Sounds neat, let me ask permission first before I put company data into Google Sheets.
If your email is Google based , chances are your company already have plenty of its data on Googles services.
All five employers in my work history used Google Workspace / G-Suite. I wouldn't say it's uncommon.
Google sheets can also be thought of as a managed nosql DB with a built in management UI.
If you can do this one-way data dump, it sounds like a good idea. The issue starts when you have seven different sheets that is supposed to authoritatively control some other processes. The people writing in the spreadsheet can basically do any kind of mutation to the spreadsheet, so it will break extremely easily.
I recently made a full web app using only AppsScript and Google Sheets as the database, and wrote about it here [0], and open sourced it here [1]. It was a novel experience, but I felt particularly compelled by the idea of having a data store than non-devs can easily interact with while having a web app in front of it that didn't require a server to be set up. But, AppsScript is too slow for this kinda thing to be a nice experience. Zerosheets looks nice, and I'll investigate it further if I look into this idea again!

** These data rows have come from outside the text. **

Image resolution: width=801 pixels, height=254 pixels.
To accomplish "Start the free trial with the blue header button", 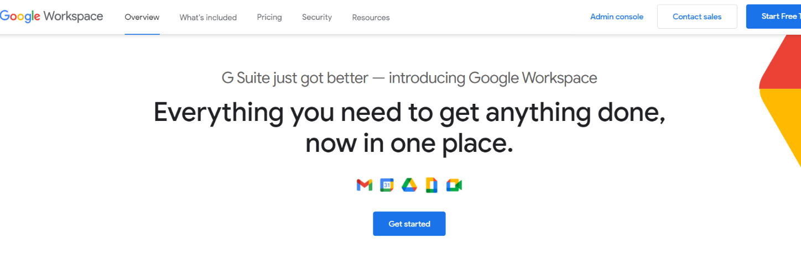I will click(773, 17).
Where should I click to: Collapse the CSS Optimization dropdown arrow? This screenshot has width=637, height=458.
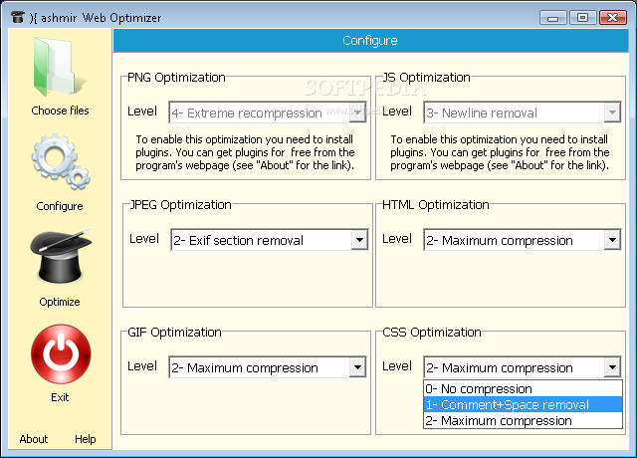[x=612, y=367]
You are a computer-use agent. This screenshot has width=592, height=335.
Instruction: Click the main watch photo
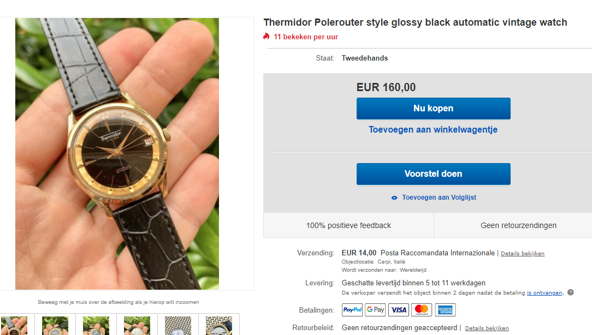click(x=117, y=154)
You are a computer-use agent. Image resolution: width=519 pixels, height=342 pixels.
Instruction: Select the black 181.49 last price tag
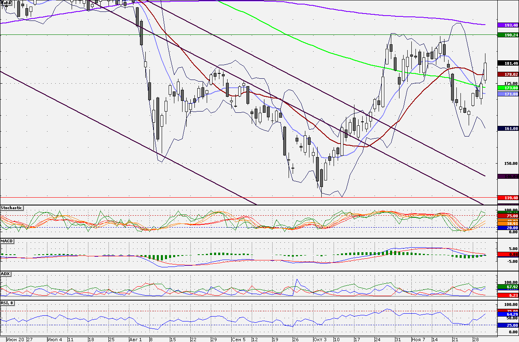tap(508, 63)
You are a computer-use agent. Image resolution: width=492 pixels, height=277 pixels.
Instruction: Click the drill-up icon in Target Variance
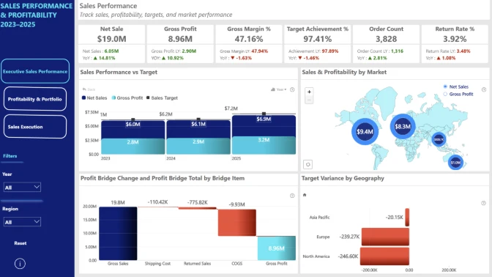point(305,195)
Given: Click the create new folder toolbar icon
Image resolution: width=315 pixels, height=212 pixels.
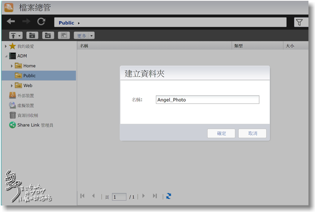Looking at the screenshot, I should pos(32,35).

- [0] https://thetechenabler.substack.com/i/142898781/making-a-sim...

- [1] https://github.com/eeue56/simple-link-aggregator

> having a data store than non-devs can easily interact with while having a web app in front of it that didn't require a server to be set up

Isn't this one of the use cases for Airtable?

Reading the documentation, I was expecting more tbh. As I found out there is no way to customize the API. The response is always a JSON dump of that google Sheet.
I found the docs pretty minimal as well. Ironic since they specifically called out Google for shallow docs in the description.
I used to use a Google Sheet to drive a restaurant website's menu page. It was perfect. The restaurant could update the spreadsheet whenever something changed, and it'd instantly be reflected on the web. If they ever messed something up, they could just revert.
A couple of weeks ago, I set up this exact thing for a restaurant. Simple and free. I had app script build the site on updates. So they could edit it any time, it would trigger a rebuild, and redeploy as a static site.
where was the site hosted? Is it available online for us to checkout ?
I set it up initially on Vercel, but now I use Firebase because I'm sure it'll be cheaper in the long run.
This looks great. I tried doing it myself a while back using existing client libraries for Python and was surprised how annoying the setup is, like the spreadsheet auth in particular.

I'm also surprised Google hasn't tried to kill this use-case. That's my main hesitation for using it on anything semi-serious.

Are Fortune, The Weather Channel, Fast Company, and National Geographic really your customers?
I had this same question. Also, are "developers all over the world" "happily using Zero Sheets"?

Based on OPs description, I wonder if this company was spun up while already doing business with those companies.

There are far more startups/products using that tagline of "used by developers all over the world"/"used by $x company" than our industry seems to want to admit.
Usually what this means is some small little team within those companies either signed up for a trial (using their @fortune.com email address) or they use it for some small little project. Pretty common marketing technique for startups. Not totally honest, but not totally false.